* **Item coordinate data**

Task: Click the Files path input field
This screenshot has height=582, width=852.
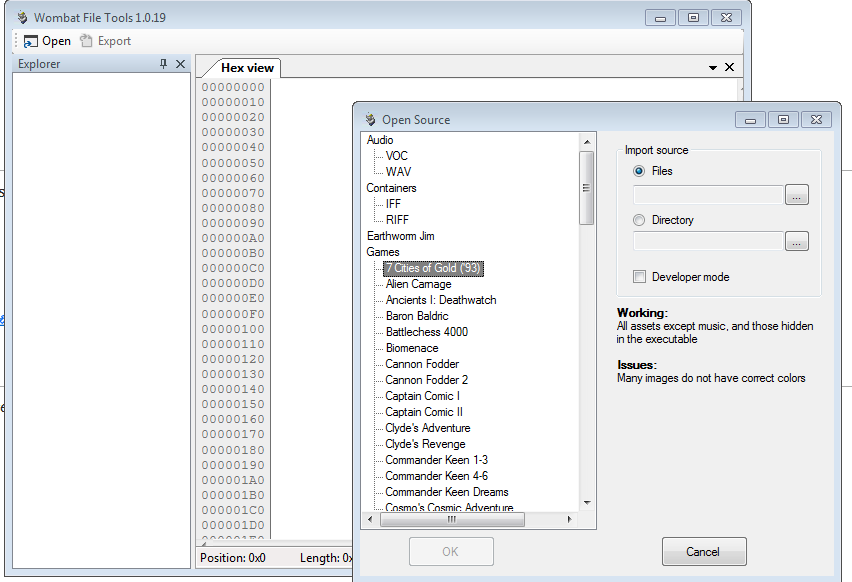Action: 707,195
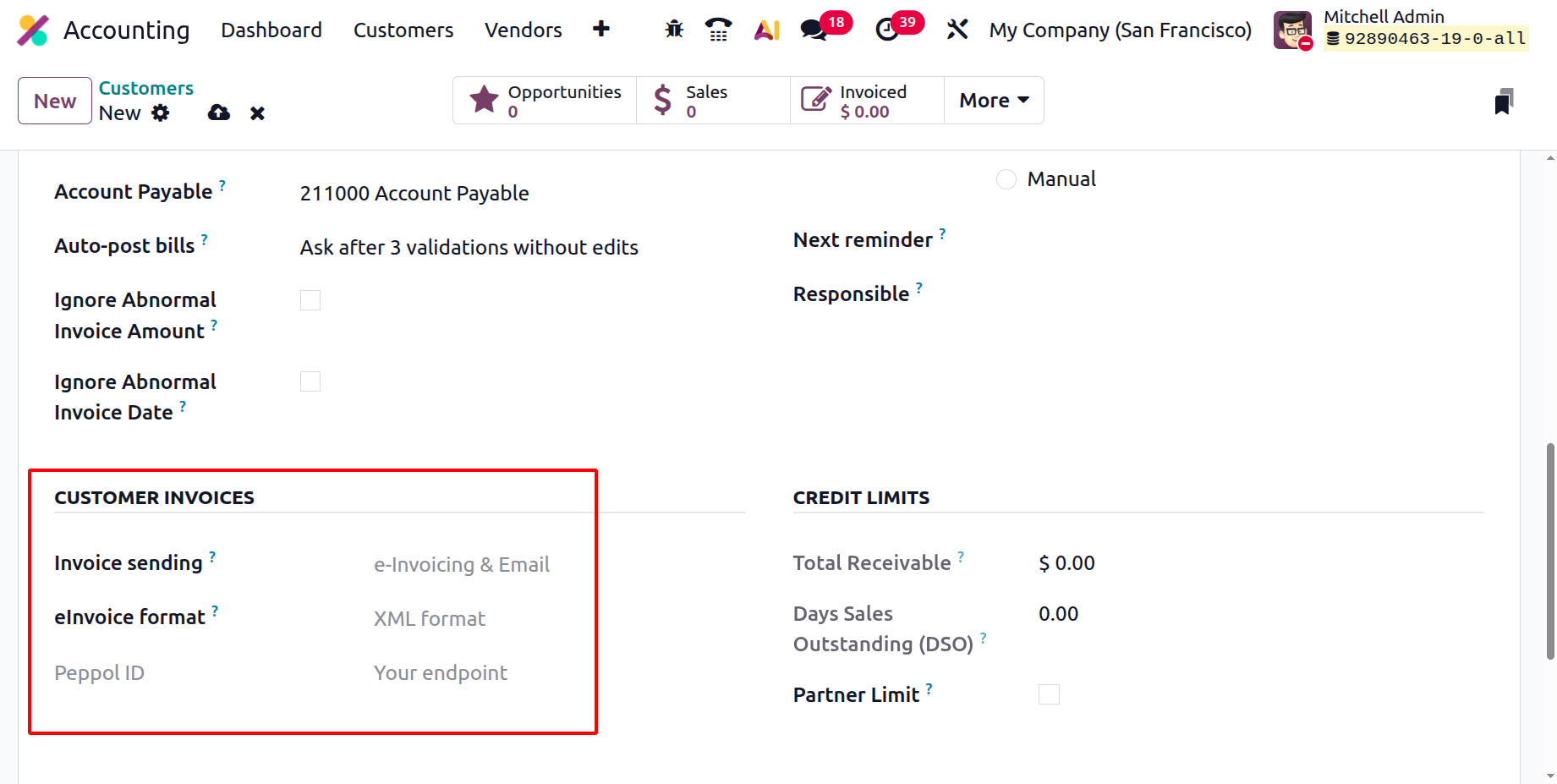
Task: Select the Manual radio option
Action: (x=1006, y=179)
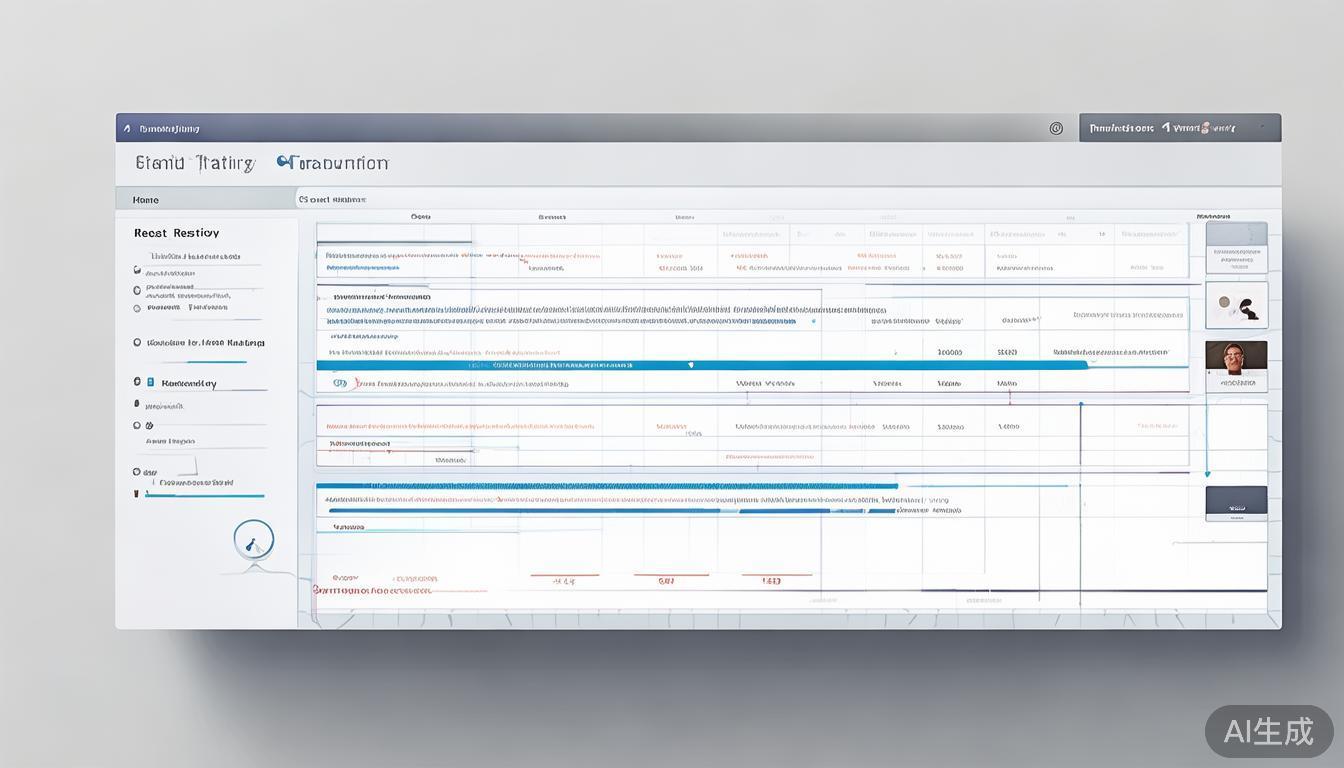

* **EXERCISE TASK**
Transcribe every row above word for word, omitting the pictures.

* **ANSWER TO THE EXERCISE**
Task: Click the Files path input field
This screenshot has height=582, width=852.
Action: 707,195
Task: Select the Manual radio option
Action: (x=1006, y=179)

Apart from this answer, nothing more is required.